> [Texto para leitura]:
□ □ □ □ □ □ □

Ao ler as memórias de Carl G.
Jung (1875 ― 1961),
ditadas por ele mesmo a Aniela Jaffé, cinco anos antes
de sua morte, cheguei a conclusão de que o lado mau do homo
sapiens anda triunfando nos tempos atuais, talvez de uma forma
mais perversa do que nos tempos primitivos. Liquidar os anseios da
idade média que habitam o homem de hoje é tarefa praticamente
impossível.
Apesar das brilhantes descobertas e das aquisições da ciência, as vãs promessas de harmonia
brandidas pelos povos poderosos aos mais humildes e marginalizados,
particularmente por parte daqueles que estão no topo da pirâmide em
matéria de riqueza terrena, têm sido, sem sombra de dúvida, a
causa principal de todo o mal estar na pós-modernidade.
Donald Trump ―
o magnata eleito recentemente para reger os destinos da nação mais
poderosa e rica do mundo, pasmem, promete fazer um muro de separação
entre seu país e o odiado México ─
prova evidente do triunfo do lado selvagem do homem, que
responsabiliza a coletividade estrangeira pelos seus próprios
preconceitos nacionais. Nunca é demais salientar que a América do
Norte sempre foi a sonhada Terra Prometida dos puritanos emigrantes
do Reino Unido(os novos filhos de Israel). A travessia tormentosa
dessa corrente do protestantismo pelo vasto mar, transformou-se em
uma reedição da odisseia do idolatrado líder Moisés e seu povo
através do infindável e inóspito deserto, rumo à invasão da
terra de Canaã.
Todo o mal secreto do colonizador puritano percebido no outro-estranho provoca em si desagrado ou
irritação. A expulsão do estrangeiro tem sido quase sempre a
solução doentia ou neurótica adotada para aplacar o ódio dos
poderosos aos deserdados e marginalizados. De maneira inconsciente,
esse idealismo retrógrado deve ter sido plantado no coração dos
que fugiram do Reino Unido para fundar nas terras da América do
Norte uma Nova Jerusalém só para eles. A Psicologia mostra que
esses recalques ficam submersos nas camadas mais profundas da psique
por décadas ou séculos. Mas, um dia, encontrando ocasiões
propícias, o que foi recalcado sai de sua latência e volta à tona
sob a forma sutil ou mesmo declarada de intolerância.

□ □ □ □ □ □ □

> [O que fazer]:
#1 Diga se cada afirmação abaixo está de acordo com o texto sobre as memórias de Jung, respondendo sim ou não e citando as palavras do texto que decidem. (a) As memórias foram ditadas a Aniela Jaffé cinco anos antes da morte de Jung. (b) Para o autor, é fácil acabar com os anseios da idade média no homem de hoje. (c) Os puritanos que foram para a América do Norte saíram da Espanha.
#2 Escreva a continuação do texto sobre as memórias de Jung, começando logo depois da última frase.

> [Dados mostrados]:
□ □ □ □ □ □ □

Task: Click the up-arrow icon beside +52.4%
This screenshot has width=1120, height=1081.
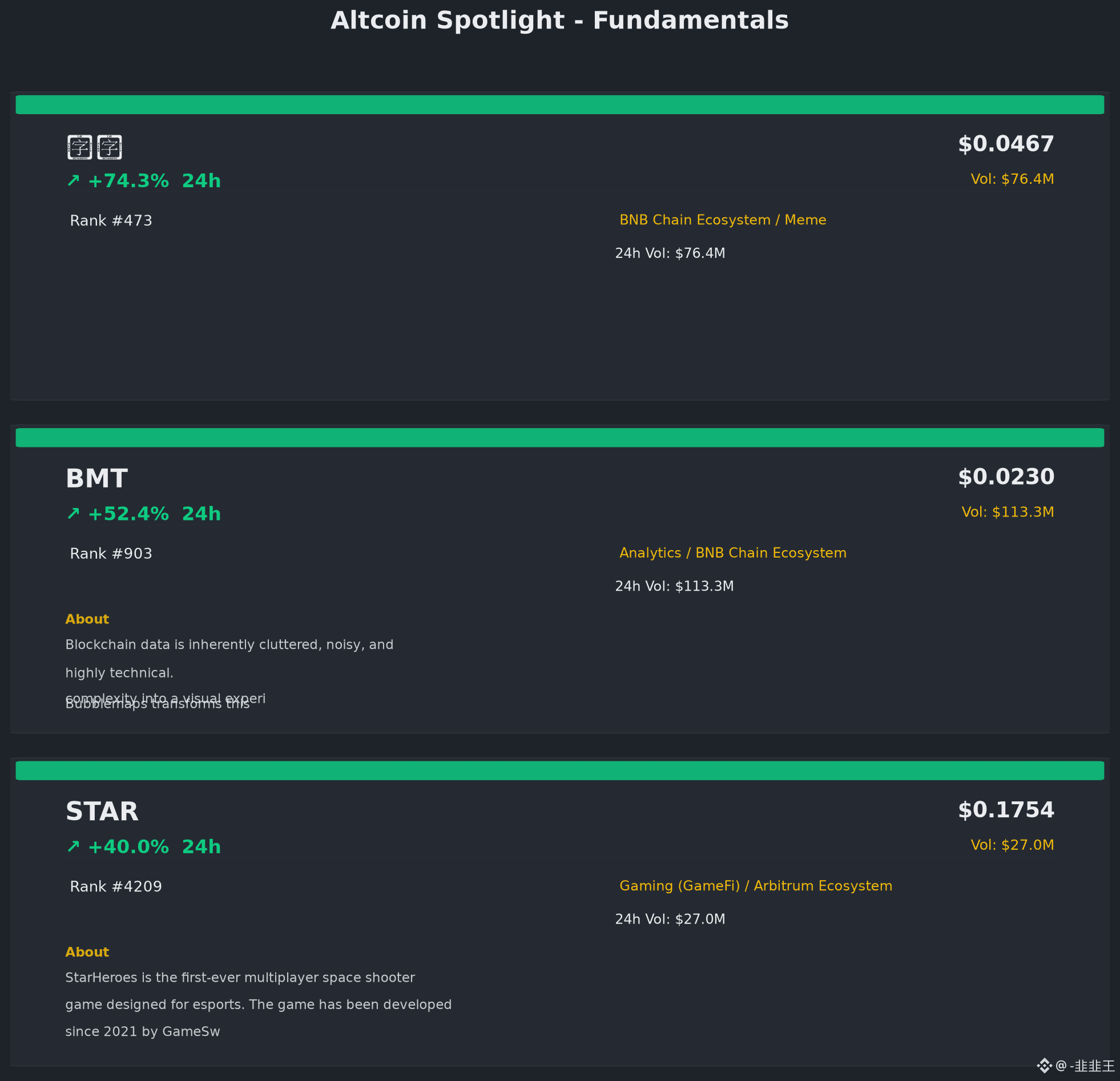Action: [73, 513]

□ □ □ □ □ □ □

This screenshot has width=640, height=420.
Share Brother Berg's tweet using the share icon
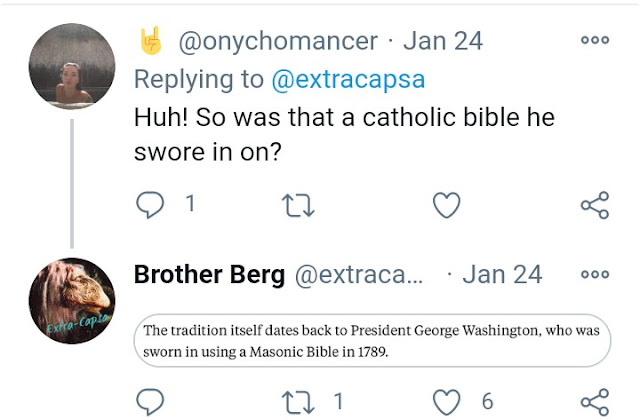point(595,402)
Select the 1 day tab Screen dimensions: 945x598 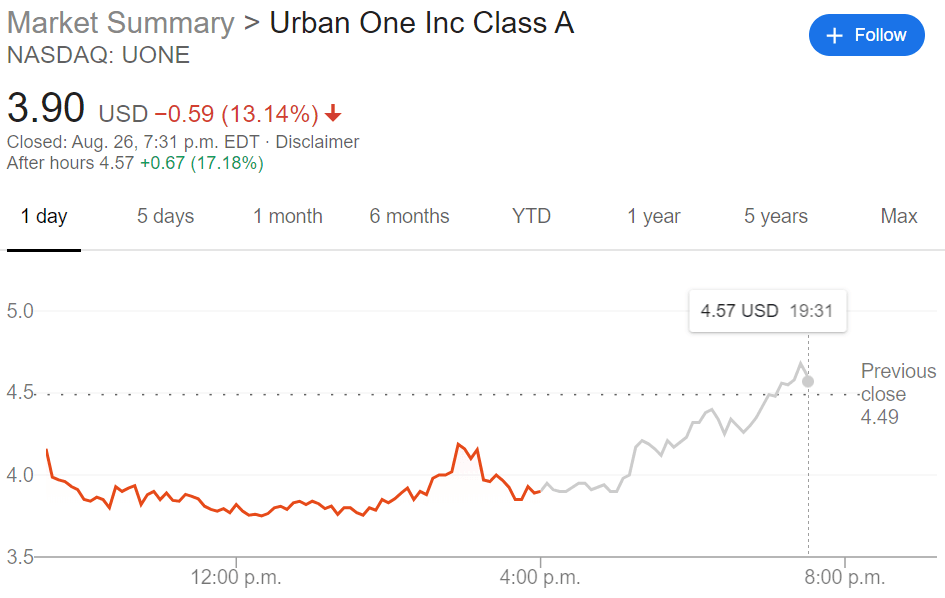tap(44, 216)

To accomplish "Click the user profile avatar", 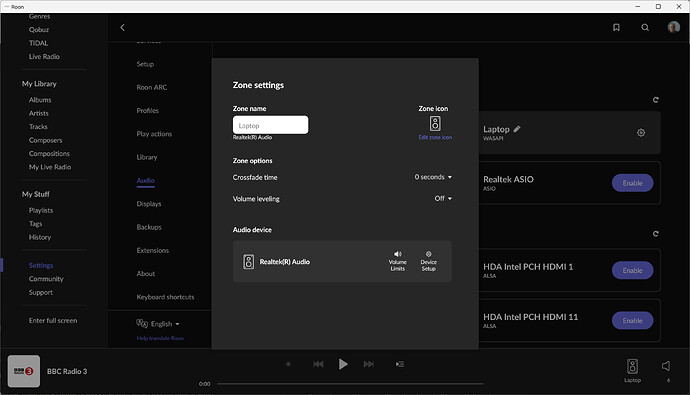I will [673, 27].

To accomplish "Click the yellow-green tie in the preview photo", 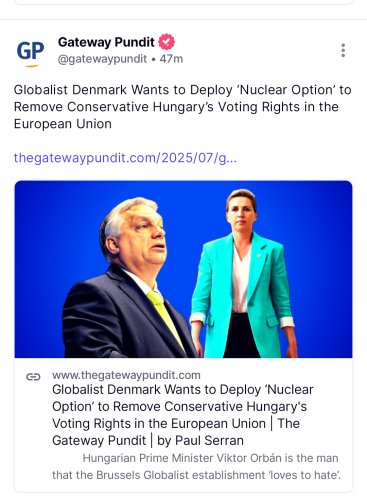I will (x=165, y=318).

□ □ □ □ □ □ □

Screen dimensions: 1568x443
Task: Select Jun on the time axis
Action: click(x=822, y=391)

□ □ □ □ □ □ □

> [Respostas]:
#1
(a) Sim: "ditadas por ele mesmo a Aniela Jaffé, cinco anos antes de sua morte".
(b) Não: "Liquidar os anseios da idade média que habitam o homem de hoje é tarefa praticamente impossível."
(c) Não: "a sonhada Terra Prometida dos puritanos emigrantes do Reino Unido".

#2
Carl Jung, depois dos
45 anos de idade, já enjoado de tanto estudar ou analisar os
meandros da alma humana, resolveu viajar por diversas regiões do
mundo a fim de conhecer profundamente os diversos povos e suas
culturas. Enfim, compreendera que para tomar consciência de suas
particularidades nacionais de homem europeu branco, necessitava olhar
outros povos do lado de fora de sua própria nação (Suíça). Ao
realizar uma viagem ao Novo México onde habitava os índios Pueblos,
confirmou “o quanto estava aprisionado ou fechado, mesmo na
América, na consciência do homem branco. […] Aprendeu de certo
modo a ver com outros olhos e a observar o que é o 'homem branco'
quando está fora de seu próprio medo”.
A narrativa do encontro de Jung
com Ochwiay Biano, chefe dos pueblos, diz muito sobre o
modo como os ancestrais dos mexicanos viam o homem branco americano
revestido de sua empáfia ou ar de superioridade. O psiquiatra suíço
pediu para Ochwiay fazer uma descrição do homem
branco que habitava a terra acima de sua fronteira —
a intitulada Nova Inglaterra:
“Veja”, disse o
índio pueblo, “como os brancos têm um ar cruel.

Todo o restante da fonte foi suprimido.